== 入力データ ==
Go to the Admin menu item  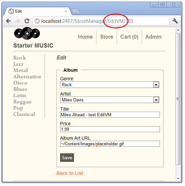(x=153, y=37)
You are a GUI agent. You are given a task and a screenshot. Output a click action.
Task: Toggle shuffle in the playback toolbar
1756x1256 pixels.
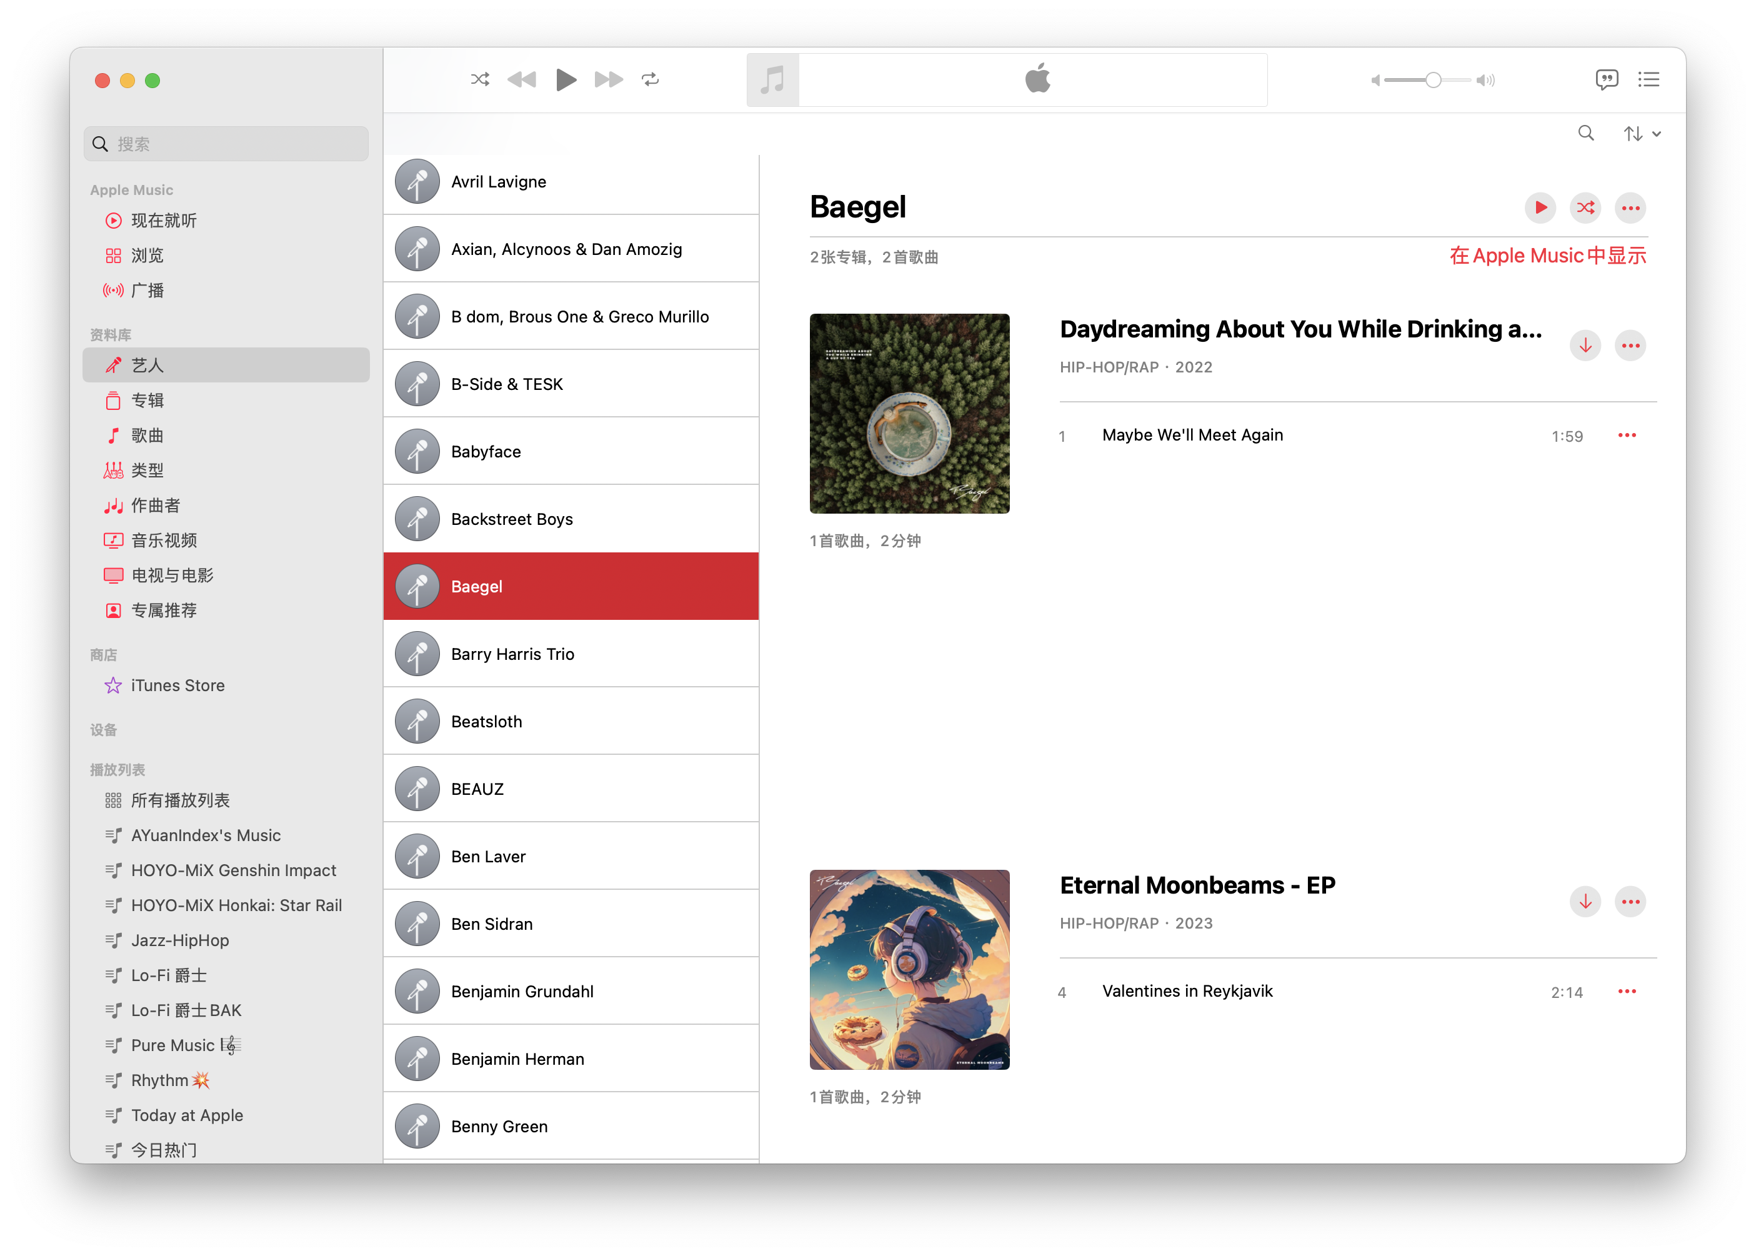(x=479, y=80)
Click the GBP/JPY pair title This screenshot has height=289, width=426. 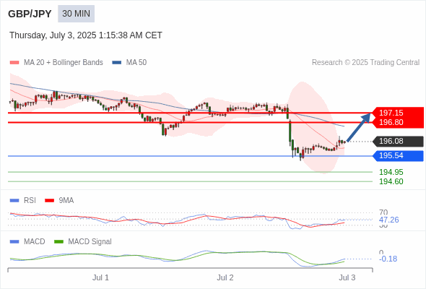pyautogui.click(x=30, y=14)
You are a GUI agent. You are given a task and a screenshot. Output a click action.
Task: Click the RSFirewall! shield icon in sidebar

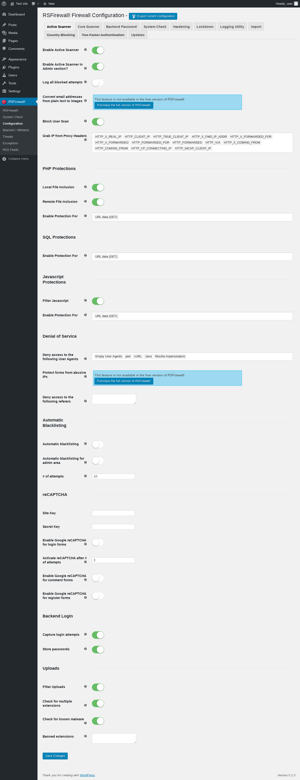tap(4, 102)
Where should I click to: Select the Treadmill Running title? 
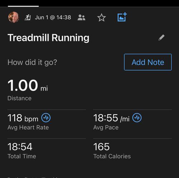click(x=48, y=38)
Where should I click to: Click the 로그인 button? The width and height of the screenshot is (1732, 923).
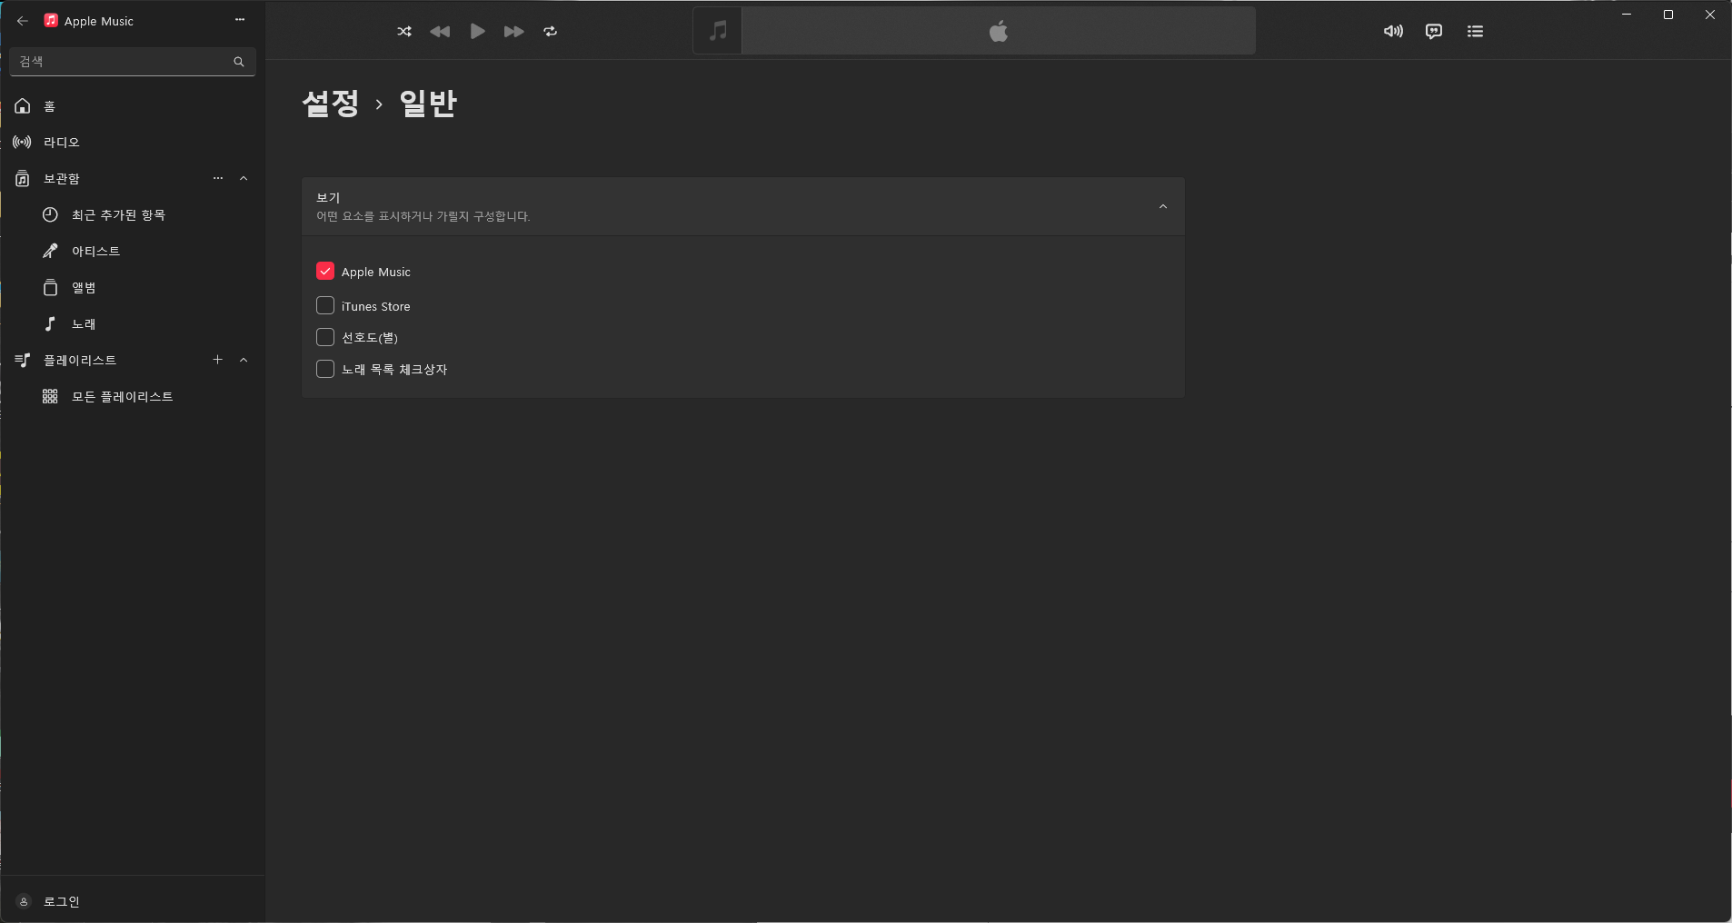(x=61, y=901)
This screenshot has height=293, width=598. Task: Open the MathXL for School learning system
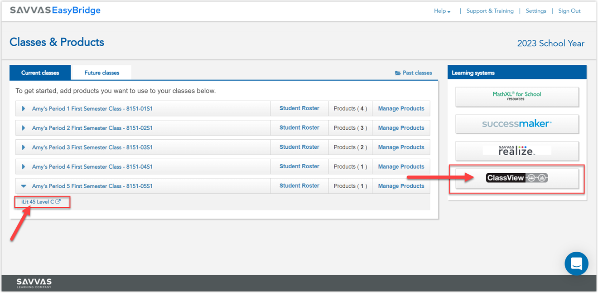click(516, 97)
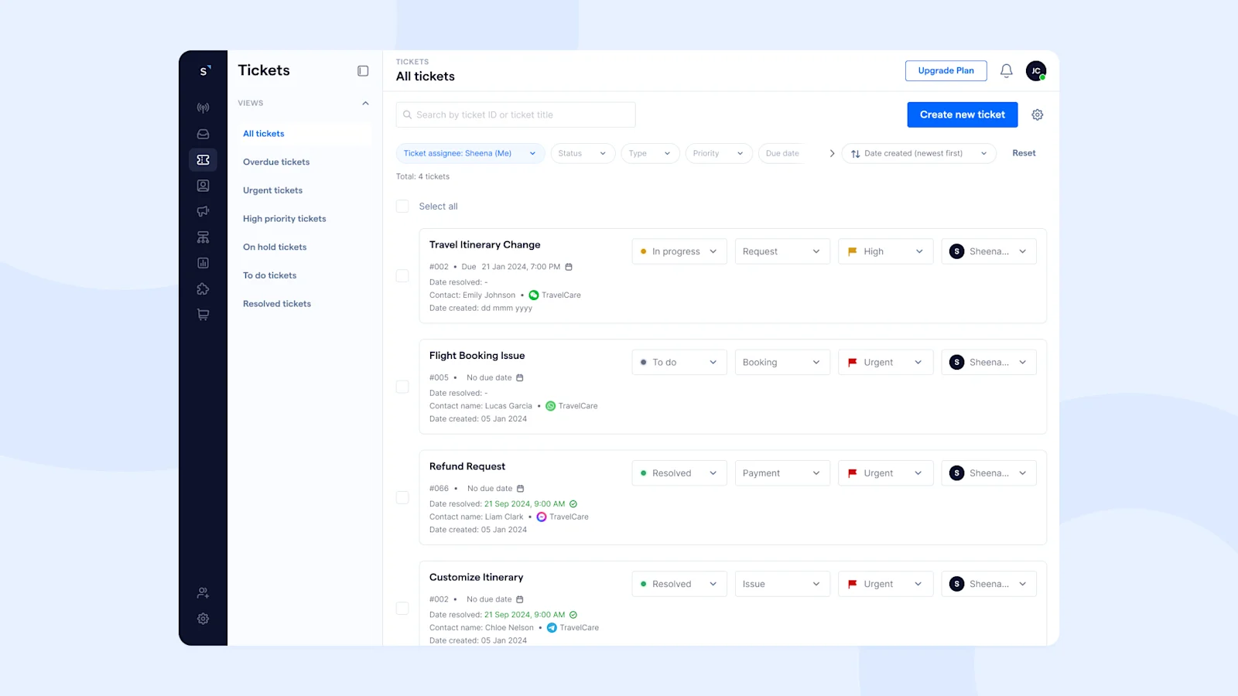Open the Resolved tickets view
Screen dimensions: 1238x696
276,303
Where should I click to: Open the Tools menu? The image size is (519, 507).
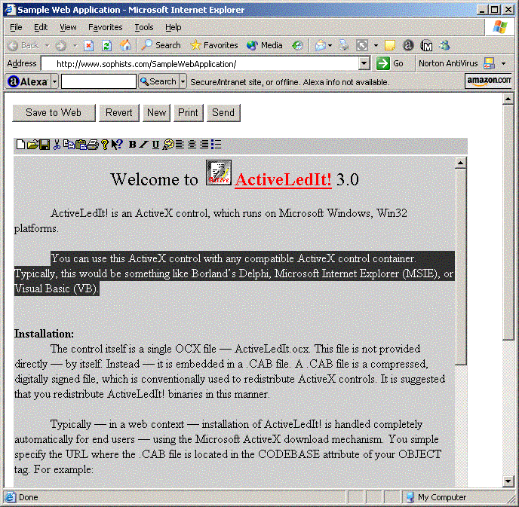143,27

== 課題 ==
「This screenshot has height=293, width=598.」を含む行から最後の行までを、一字も変えずに出力する。画像は出力に含めない。

== 解答 ==
This screenshot has height=293, width=598. Task: Open the MathXL for School learning system
click(516, 97)
Open the Resolved tickets view
Screen dimensions: 1238x696
276,303
Where should I click to: Open the Tools menu? The image size is (519, 507).
143,27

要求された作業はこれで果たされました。